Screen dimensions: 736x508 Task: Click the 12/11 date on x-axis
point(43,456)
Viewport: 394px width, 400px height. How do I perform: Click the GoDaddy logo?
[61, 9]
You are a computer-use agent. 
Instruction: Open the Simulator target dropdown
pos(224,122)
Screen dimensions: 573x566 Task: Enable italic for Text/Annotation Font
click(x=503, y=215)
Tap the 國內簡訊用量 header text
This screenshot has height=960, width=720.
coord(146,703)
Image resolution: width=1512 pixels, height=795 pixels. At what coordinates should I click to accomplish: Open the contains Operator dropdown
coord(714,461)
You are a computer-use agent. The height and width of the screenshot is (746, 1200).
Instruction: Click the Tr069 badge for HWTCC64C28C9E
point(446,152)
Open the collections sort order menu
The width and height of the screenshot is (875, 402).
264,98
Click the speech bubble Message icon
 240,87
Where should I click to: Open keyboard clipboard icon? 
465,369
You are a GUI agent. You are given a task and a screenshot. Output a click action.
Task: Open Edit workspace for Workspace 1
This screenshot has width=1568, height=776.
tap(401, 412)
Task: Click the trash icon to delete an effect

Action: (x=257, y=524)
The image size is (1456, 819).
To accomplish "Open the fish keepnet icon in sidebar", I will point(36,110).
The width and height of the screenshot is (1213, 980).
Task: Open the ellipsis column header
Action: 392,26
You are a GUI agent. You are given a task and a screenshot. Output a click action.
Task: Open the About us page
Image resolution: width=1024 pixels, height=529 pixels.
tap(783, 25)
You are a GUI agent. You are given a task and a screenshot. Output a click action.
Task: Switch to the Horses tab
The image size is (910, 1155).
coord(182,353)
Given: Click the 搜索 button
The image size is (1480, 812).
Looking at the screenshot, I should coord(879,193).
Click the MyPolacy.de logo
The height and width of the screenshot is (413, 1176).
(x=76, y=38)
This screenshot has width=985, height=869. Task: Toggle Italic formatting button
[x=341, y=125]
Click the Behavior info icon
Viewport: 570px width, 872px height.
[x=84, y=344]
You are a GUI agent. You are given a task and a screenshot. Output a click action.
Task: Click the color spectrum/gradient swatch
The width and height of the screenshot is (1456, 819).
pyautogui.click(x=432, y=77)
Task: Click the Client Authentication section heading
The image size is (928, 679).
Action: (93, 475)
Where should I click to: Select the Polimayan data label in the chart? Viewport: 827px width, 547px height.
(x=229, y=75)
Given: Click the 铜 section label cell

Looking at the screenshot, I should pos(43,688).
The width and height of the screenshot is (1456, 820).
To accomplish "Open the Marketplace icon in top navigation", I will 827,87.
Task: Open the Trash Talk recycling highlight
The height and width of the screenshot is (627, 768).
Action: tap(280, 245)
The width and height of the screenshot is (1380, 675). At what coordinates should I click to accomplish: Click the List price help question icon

***

### What needs to be done
Retype every line of the listing, word for word, from its opening line to the line that holds "Given: Click the 搜索 button", and include that last line too.

### Response area
Screen dimensions: 736x508 Task: Click the 12/11 date on x-axis
point(43,456)
Viewport: 394px width, 400px height. How do I perform: Click the GoDaddy logo?
[61, 9]
You are a computer-use agent. 
Instruction: Open the Simulator target dropdown
pos(224,122)
Screen dimensions: 573x566 Task: Enable italic for Text/Annotation Font
click(x=503, y=215)
Tap the 國內簡訊用量 header text
This screenshot has height=960, width=720.
coord(146,703)
Image resolution: width=1512 pixels, height=795 pixels. At what coordinates should I click to accomplish: Open the contains Operator dropdown
coord(714,461)
You are a computer-use agent. The height and width of the screenshot is (746, 1200).
Instruction: Click the Tr069 badge for HWTCC64C28C9E
point(446,152)
Open the collections sort order menu
The width and height of the screenshot is (875, 402).
264,98
Click the speech bubble Message icon
 240,87
Where should I click to: Open keyboard clipboard icon? 
465,369
You are a GUI agent. You are given a task and a screenshot. Output a click action.
Task: Open Edit workspace for Workspace 1
This screenshot has width=1568, height=776.
tap(401, 412)
Task: Click the trash icon to delete an effect

Action: (x=257, y=524)
The image size is (1456, 819).
To accomplish "Open the fish keepnet icon in sidebar", I will point(36,110).
The width and height of the screenshot is (1213, 980).
Task: Open the ellipsis column header
Action: 392,26
You are a GUI agent. You are given a task and a screenshot. Output a click action.
Task: Open the About us page
Image resolution: width=1024 pixels, height=529 pixels.
tap(783, 25)
You are a GUI agent. You are given a task and a screenshot. Output a click action.
Task: Switch to the Horses tab
The image size is (910, 1155).
coord(182,353)
Given: Click the 搜索 button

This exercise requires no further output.